--- Selected excerpt ---
* Begin *

Wednesday, June 18, 2025

16. 1902: APRIL


Cecil Spooner, one of the sister-leading ladies of the Spooner Stock Company.

By 

Samuel L. Leiter

For comprehensive background on Brooklyn’s pre-20th-century theatre history please see my book, Brooklyn Takes the Stage: Nineteenth-Century Theater in the City of Churches (McFarland: 2024) and my blog, “Annals of the Brooklyn Stage.” The latter is a week by week description of theatre activity in Brooklyn; obviously, it will expand rather slowly because so much must be described and the present blog will be occupying my attention until live theatre in Brooklyn begins to fade over the early decades of the 20th century, dying out by the 1930s.

The entries in this blog began as annual ones, for 1898 and 1899. Because of the large amount of memory used, which made editing them problematic, subsequent entries were shortened so they covered only several months at a time, but these too needed to be shortened. Thus, beginning with 1901: September, all entries cover a single month. The quickest way to find any of these entries is probably to click on the following link, where links to everything prior to its date are provided: 1901: DECEMBER 

For 

1902: JANUARY

1902: FEBRUARY

1902: MARCH

April offered a full plate of entertaining, if not especially memorable, theatre, with a seasoning of a dozen or so first and second-class stars helping to add some tang. These included Mary Mannering, Grace George (finishing her two-week engagement at a second theatre), Denman Thompson (forever performing his The Old Homestead), Julia Marlowe (in When Knighthood Was in Flower, yet another richly costumed romantic melodrama), Rose Melville, Agnes Herndon, Johnny and Emma Ray, the Rogers Brothers, and the Four Cohans, led by George M. Most, like Thompson, were in plays they’d brought to Brooklyn multiple times, but that still seemed to generate audience attendance. The season was nearing its end, apparent when the Columbia turned its stage over to a light opera company to get through May.

An interesting development was the need for stock companies all around the country to generate new plays, a situation created by the expansion of the Theatrical Syndicate’s control over theatres and productions. especially in a town where five of them competed for patrons. The Eagle reported on April 13, 1902:

The stock companies are now using plays produced two years ago by the high priced houses and there are not half enough of these to keep the stock companies supplied. A stock company must have thirty or forty plays a season to keep it going on the present system. Brooklyn, which has five, none of which cares to give a play which any of its rivals has acted, if such repetitions can be avoided, calls for more new material than is offered on Broadway in three years. Of course if a stock company produces a new play and the play makes a hit, it can be used for three or four weeks at different parts of the season and held over for emergencies in future seasons.

* End *

--- Records for this exercise ---
* Begin *

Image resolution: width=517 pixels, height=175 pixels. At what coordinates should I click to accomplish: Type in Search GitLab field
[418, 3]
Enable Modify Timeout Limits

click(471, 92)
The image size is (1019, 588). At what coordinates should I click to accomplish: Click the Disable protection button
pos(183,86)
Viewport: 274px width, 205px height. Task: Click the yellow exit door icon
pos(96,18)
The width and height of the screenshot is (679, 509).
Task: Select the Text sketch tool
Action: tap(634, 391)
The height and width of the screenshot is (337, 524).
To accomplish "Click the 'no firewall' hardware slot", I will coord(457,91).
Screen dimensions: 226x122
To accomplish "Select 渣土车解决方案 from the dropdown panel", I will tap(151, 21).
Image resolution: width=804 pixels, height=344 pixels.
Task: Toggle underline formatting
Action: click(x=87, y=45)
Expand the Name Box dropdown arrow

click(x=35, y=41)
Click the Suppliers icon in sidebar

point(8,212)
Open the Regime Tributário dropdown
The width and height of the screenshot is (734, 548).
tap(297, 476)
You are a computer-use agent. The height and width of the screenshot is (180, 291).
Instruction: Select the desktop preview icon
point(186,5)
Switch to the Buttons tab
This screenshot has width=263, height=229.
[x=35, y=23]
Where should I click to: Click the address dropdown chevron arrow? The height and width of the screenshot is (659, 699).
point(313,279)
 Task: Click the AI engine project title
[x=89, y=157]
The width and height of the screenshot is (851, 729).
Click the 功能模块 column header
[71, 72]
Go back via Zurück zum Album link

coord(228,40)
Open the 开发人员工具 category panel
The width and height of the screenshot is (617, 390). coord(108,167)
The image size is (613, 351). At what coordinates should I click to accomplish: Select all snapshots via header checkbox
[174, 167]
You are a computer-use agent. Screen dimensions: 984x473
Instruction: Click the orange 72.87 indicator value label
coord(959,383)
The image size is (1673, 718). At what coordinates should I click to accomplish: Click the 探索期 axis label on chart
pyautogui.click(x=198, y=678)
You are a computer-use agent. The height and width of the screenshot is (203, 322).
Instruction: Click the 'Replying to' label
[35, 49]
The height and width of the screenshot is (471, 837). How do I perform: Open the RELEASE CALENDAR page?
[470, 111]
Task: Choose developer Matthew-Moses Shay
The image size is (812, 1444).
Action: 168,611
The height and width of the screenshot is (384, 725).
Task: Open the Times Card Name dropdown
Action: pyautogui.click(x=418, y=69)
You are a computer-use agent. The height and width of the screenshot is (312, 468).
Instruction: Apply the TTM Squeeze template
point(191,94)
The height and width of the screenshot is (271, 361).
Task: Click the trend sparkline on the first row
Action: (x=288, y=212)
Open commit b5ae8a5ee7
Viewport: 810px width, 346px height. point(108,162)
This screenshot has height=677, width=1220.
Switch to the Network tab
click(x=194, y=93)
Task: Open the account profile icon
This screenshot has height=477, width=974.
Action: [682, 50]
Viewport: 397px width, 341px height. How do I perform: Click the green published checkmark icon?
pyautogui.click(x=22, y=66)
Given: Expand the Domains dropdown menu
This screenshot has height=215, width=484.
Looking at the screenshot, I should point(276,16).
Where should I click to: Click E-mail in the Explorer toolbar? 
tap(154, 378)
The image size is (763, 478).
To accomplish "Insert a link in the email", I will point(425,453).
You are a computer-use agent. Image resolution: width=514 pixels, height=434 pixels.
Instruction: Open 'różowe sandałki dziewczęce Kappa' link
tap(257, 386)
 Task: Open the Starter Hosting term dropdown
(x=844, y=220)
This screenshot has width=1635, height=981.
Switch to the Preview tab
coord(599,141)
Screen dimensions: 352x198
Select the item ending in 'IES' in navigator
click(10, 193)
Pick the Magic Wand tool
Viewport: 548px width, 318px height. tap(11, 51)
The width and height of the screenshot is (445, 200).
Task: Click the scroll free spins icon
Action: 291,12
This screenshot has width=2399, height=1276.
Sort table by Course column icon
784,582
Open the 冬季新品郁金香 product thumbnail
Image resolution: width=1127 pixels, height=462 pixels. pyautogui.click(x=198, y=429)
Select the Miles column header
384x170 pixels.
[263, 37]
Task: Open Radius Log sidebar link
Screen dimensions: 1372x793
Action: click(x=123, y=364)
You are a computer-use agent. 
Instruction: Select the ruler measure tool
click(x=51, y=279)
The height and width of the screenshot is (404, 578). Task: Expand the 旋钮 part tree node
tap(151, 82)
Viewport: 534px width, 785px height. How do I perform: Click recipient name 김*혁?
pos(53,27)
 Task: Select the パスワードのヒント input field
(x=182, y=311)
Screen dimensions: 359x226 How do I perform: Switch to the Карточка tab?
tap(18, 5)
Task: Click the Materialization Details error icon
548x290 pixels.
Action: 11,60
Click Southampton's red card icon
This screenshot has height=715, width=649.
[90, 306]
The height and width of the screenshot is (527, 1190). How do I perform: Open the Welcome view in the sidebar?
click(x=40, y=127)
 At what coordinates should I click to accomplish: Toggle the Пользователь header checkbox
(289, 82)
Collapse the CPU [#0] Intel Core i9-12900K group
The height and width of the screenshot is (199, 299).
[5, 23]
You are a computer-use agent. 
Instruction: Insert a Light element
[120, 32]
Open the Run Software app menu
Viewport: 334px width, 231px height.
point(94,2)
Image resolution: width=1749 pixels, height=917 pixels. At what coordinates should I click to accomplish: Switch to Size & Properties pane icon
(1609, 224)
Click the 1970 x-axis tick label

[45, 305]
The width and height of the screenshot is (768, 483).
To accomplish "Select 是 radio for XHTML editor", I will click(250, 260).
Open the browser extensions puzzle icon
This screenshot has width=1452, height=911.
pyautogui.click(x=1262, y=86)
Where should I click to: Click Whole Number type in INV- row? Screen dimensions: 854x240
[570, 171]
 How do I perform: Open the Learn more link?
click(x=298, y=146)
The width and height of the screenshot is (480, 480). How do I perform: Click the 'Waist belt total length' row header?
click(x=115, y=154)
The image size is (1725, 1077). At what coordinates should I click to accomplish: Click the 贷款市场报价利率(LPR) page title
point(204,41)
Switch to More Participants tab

* End *

--- Exercise instructions ---
- A) In the records, copy out word for word the stretch from the line containing "The height and width of the screenshot is (337, 524)." through the line containing "I will coord(457,91).".
- B) Pick up the account of Brooklyn theatre in April 1902 after its last sentence and keep writing.
The records have no connection to the account of Brooklyn theatre; each is separate material.

--- Response list ---
- A)
The height and width of the screenshot is (337, 524).
To accomplish "Click the 'no firewall' hardware slot", I will coord(457,91).

- B)
Brooklyn’s leading stock actor-manager, Corse Payton, introduced a new play the previous season, The Belle of Richmond, by his then leading man, Sidney Toler (of later Charlie Chan fame), and this month he premiered Eagle Tavern by his press agent, a New England comedy by Mrs. Gertrude Andrews. Featuring a minstrel company as part of its plot, it hit the right notes and gained appreciation from local critics and audiences.

So effective did the Eagle critic find Eagle Tavern, despite its obvious flaws, that he continued his advocacy for new plays to be written for the stock companies before being submitted to the “high priced” managements. On April 20, he noted how risky new play production on Broadway was when costs could be as much as $5,000 to $8,000 for a quality production (he pooh-poohed the even higher costs some managers talked about), while the money needed for a new play by a stock company was so much less. “The manager paints his own scenery and provides settings for the plays which he hires on royalty. The new play will demand little if any more outlay, while the unknown author will accept far less as royalty on the first week than the manager would have to pay for a play recently acted at “high prices.”

A successful play then allows for additional profits down the line, including rentals to other companies, he argued, trying to persuade the stock managers to put their money into new plays, of which there was such a dearth amid the imports and revivals. “Speed the day,” he urged, “in the interest of a real American drama.”

Payton, about whom very little has been written, was fast becoming a Brooklyn legend with the success he’d achieved heading a stock company in the Eastern District. He was also recognized as a stage personality with enough charm to deserve his own niche as a star. The Eagle left this record on April 13, 1902:

He is a comedian with a simply irrepressible flow of good spirits and with a knack at imitating all sorts of queer characters in a thoroughly laughable if broadly comic way. He sings, he dances and he cuts up what one of his admirers called “capers” in a way which convulses his audiences in shrieks of laughter. It follows that every play must have a good comic part for Payton. If the part is not “fat” enough in the manuscript the manager stuffs it with songs and dances until he is able to give his public what it pays its money for. It may be doubted whether Mr. Payton has any advanced very advanced ideas about art at 30 and 50 cents, but his theater is saved from becoming merely a home for farce comedies by the talent of Etta Reed [Payton’s wife], and the good actors with whom Payton surrounds her.

Etta Reed was also worthy of the writer’s prose:

Miss Reed is a serious actress, with a marked personality and with a style individual and finished enough to make her a desirable woman for a high priced male star like [John] Drew or [Nat C.] Goodwin. Her work is extremely quiet and intelligent. There is a little thrill in her voice in moments of quiet feeling which might convince an auditor with his eyes closed that he was listening to Mrs. [Minnie Maddern] Fiske.

The writer notes that when a play didn’t have a suitable comic part for him, Payton rested—although undertaking “straight” roles in a clutch—while Kirk Brown assumed the role of Reed’s leading man.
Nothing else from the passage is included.